▶ [WHAT YOU NEED TO DO]
Once the line containing "Click the Logout button" is located in the records below, repeat it and all lines that follow it exactly, leaving out any picture.

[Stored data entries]
= = =

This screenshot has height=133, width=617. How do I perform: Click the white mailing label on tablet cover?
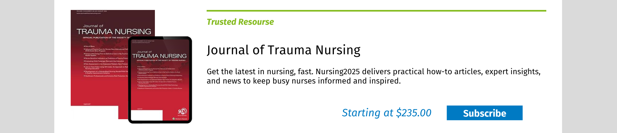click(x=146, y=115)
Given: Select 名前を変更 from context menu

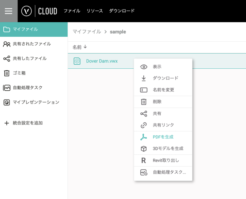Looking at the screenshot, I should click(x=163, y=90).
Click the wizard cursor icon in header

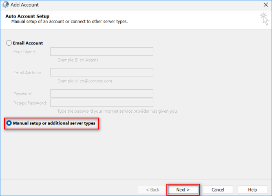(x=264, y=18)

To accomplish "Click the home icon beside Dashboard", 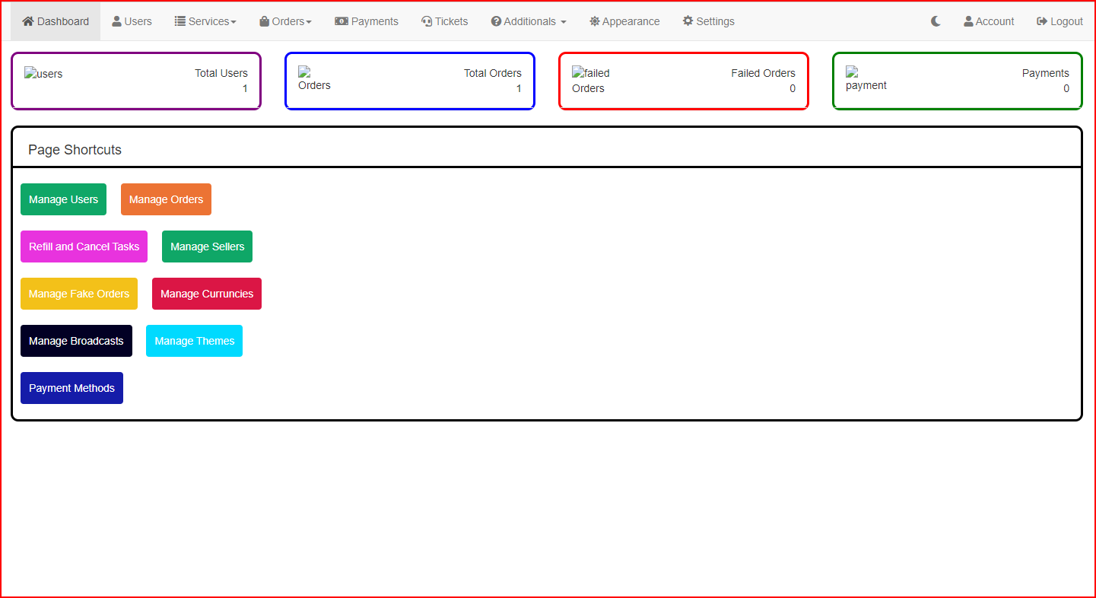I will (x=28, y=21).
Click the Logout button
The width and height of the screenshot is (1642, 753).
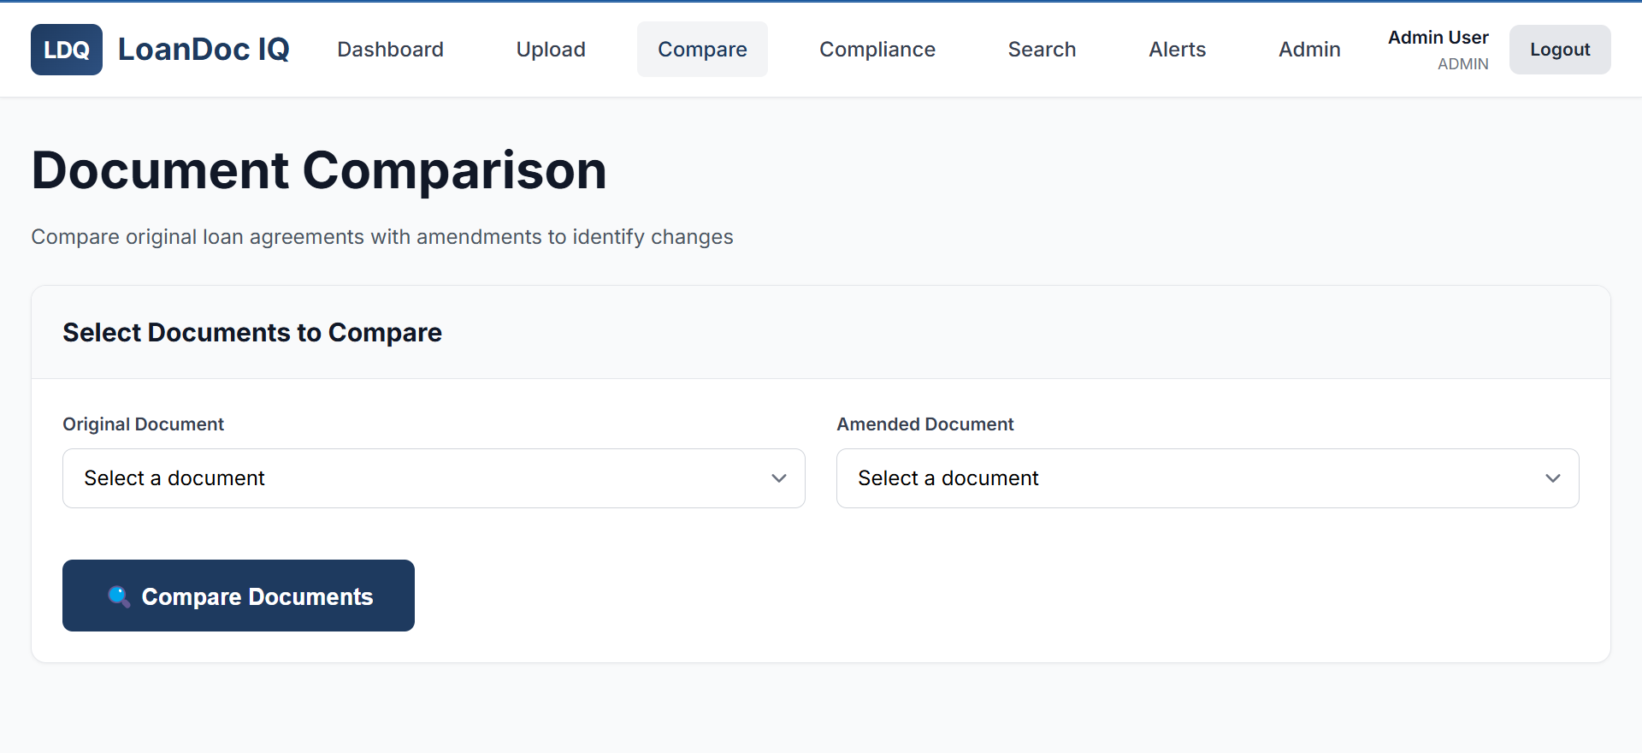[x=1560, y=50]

= = =

▶ [EXERCISE RESULT]
Click the Logout button
The width and height of the screenshot is (1642, 753).
[x=1560, y=50]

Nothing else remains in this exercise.